Im Blog trafen wir schon einen afroamerikanischen Zahlenkünstler. Thomas Fuller gelangte 1724 als Vierzehnjähriger von Westafrika in die Kolonie Virginia. Er lebte das Leben eines Sklaven; im Alter wurde aber sein überragendes Talent im Kopfrechnen erkannt. Der erste afroamerikanische Datenforscher war William Edward Burghardt Du Bois. Der Soziologe und Aktivist erstellte für die Pariser Weltausstellung von 1900 statistische Bilder, die die Lage der Schwarzen in den USA und im US-Bundesstaat Georgia aufschlüsselten. Sie sind Meisterwerke der Informationsgrafik.

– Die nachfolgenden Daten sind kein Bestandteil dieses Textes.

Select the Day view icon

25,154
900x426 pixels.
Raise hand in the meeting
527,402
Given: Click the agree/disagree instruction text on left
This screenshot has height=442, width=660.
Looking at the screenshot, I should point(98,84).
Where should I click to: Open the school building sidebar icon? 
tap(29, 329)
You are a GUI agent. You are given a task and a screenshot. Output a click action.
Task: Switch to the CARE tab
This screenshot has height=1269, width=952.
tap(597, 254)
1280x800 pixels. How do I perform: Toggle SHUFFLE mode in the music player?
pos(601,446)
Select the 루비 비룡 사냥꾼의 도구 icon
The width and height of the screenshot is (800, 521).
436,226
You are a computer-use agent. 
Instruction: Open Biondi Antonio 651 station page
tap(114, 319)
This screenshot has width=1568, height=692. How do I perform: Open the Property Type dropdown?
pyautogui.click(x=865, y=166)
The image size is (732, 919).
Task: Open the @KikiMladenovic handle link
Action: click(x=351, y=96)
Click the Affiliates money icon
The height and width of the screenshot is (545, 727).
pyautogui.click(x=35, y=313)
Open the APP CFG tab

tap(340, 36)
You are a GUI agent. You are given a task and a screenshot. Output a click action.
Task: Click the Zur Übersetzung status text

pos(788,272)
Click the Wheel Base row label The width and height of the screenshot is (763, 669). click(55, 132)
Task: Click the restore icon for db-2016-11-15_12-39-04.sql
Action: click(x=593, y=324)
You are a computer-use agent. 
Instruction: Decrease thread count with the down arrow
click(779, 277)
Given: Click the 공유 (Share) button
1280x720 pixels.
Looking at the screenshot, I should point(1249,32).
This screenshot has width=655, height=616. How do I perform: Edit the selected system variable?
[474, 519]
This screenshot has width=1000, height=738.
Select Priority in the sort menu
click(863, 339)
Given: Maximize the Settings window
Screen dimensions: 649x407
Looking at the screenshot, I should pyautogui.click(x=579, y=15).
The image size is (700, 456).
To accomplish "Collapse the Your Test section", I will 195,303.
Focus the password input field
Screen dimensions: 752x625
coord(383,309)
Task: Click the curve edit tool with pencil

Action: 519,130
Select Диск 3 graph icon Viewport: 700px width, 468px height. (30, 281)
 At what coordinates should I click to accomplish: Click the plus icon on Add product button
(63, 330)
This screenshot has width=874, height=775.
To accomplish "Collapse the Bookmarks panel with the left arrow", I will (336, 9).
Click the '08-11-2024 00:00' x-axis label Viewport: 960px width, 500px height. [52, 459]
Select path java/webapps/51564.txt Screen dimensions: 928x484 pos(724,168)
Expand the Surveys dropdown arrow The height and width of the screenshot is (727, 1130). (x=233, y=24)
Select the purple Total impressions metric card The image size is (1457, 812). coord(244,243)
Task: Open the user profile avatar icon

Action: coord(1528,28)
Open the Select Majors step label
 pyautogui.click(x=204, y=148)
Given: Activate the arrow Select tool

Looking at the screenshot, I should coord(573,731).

Schwarze Locherinnen der amerikanischen Volkszählung von 1940; sie saßen von ihren weißen Kolleginnen getrennt.

Im 20. Jahrhundert kamen schwarze Bürger mit der Lochkartentechnik in Kontakt. Die IBM hatte 1924 einen Mitarbeiter dunkler Hautfarbe, der vor 1900 in eine der Vorläuferfirmen eingetreten war. Im April 1940 fand in den USA eine Volkszählung statt; 2.400 „Puncher“ übertrugen danach die gesammelten Informationen in Pappkärtchen. Die jungen Frauen saßen im Gebäude der Census-Behörde und lochten von morgens bis abends. Sie saßen nach weiß und schwarz getrennt.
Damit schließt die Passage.